An increasing number of studies indicate that stress experienced by a pregnant woman affects the baby she’s carrying. Now, scientists have found that mothers who stroke their baby’s body in the first few weeks after birth may change the effects that stress during pregnancy has on an infant’s early-life development.
The researchers, from the Universities of Liverpool, Manchester, and Kings College, London, followed first-time mothers from pregnancy through to the first years of their children’s lives as part of The Wirral Child Health and Development Study, according to a press release.
It showed that links between symptoms of depression in pregnancy and subsequent infant emotions of fear and anger, as well as heart rate response to stress at seven months of age changed by how often a mother stroked their baby on the head, back, legs and arms in the early weeks of life, according to the press release.

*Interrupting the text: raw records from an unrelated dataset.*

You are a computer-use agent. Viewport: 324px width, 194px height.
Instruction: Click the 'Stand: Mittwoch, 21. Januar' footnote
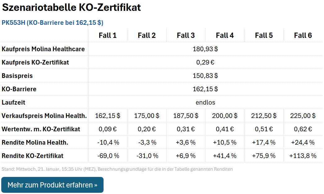(117, 169)
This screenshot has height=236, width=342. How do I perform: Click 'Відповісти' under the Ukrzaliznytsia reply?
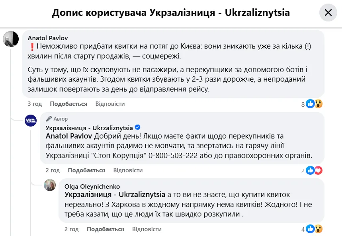point(128,170)
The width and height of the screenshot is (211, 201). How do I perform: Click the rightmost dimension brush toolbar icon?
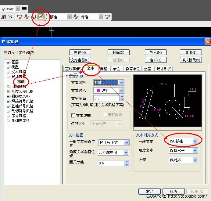click(x=107, y=17)
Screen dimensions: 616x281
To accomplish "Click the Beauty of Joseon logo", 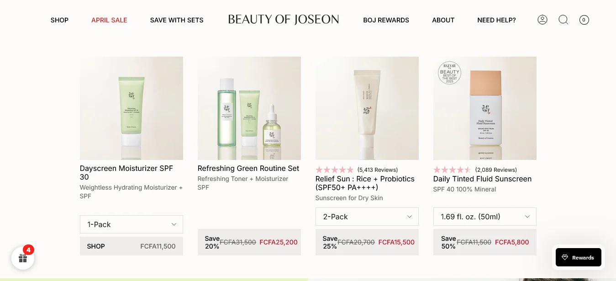I will (x=283, y=19).
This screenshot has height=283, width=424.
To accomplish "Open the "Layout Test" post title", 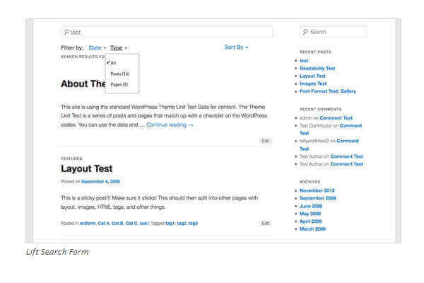I will [x=86, y=169].
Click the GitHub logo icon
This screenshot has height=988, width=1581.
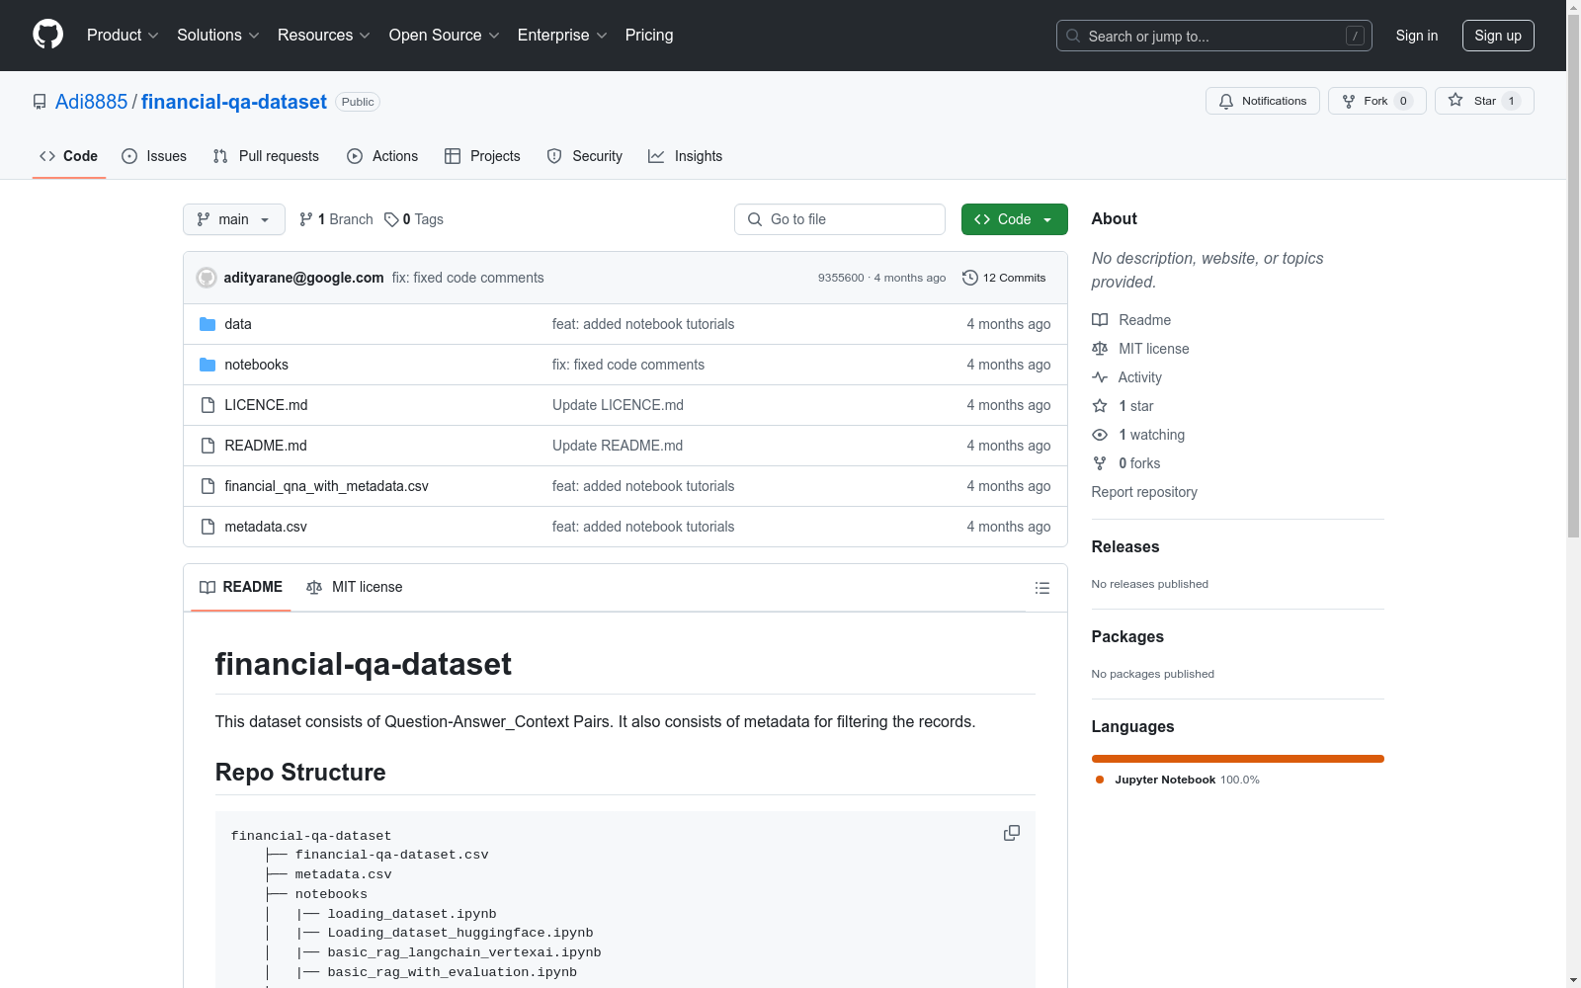coord(47,35)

Scientists believe that stress in pregnancy can have an effect on an infant in later life by reducing the activity of genes that play a role in stress response.
“We are currently following up on the Wirral children in our study to see if reports of early stroking by their mothers continue to make a difference to developmental outcomes over time,” said Dr Helen Sharp, from the University of Liverpool’s Institute of Psychology, Health and Society. “The eventual aim is to find out whether we should recommend that mothers who have been stressed during pregnancy should be encouraged to stroke their babies early in life”
The study is published in the journal PLOS ONE.